Posted on • Originally published at Medium

Understanding Rasterization in 2D and 3D Image Rendering

This article explains the rasterization process, which converts geometric data into pixels for rendering 2D and 3D images in computer graphics. It covers the key steps, including modeling, geometry processing, and fragment processing, highlighting how pixels are assigned position, color, and depth before being displayed.

In computer graphics, understanding the rasterization process is essential to efficiently create applications that render 2D and 3D images. Rasterization transforms geometric data into pixels that are displayed usually on a screen. For example, it takes a simple geometric shape (e.g. a triangle) and transforms it into pixels with the position, color, and depth attributes.

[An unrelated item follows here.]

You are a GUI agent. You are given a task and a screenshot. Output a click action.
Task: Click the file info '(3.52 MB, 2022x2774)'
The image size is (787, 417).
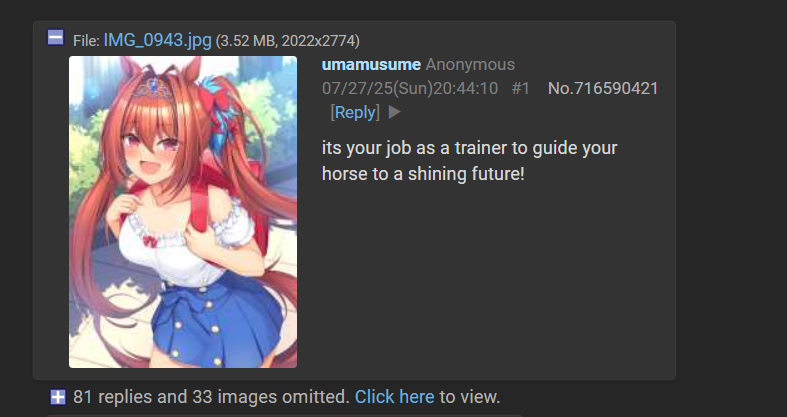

The process of rendering a geometric shape involves four essential tasks, modeling, geometry processing, rasterization, and fragment processing. These tasks are arranged in a pipeline with rasterization positioned at the center of this process, making it a critical stage that converts geometric data into pixels or fragment shaders, see Figure 1.

Note that the process of rasterization includes rasterization itself or scan conversion and fragment processing, the processes where the rasterizer assigns the color and depth attribute to the pixels.

Figure 1
The Five Tasks
The Five Tasks
Note: From “Chapter 12: From Geometry to Pixels. Interactive Computer Graphics. 8th edition” by Angel & Shreiner (2020, p.299)

The process of rationalizing usually involves three steps. Two pre-rasterization steps include defining the triangle(s) (modeling) and performing transformations and clipping (Geometry Processing), and the third step is rasterization itself.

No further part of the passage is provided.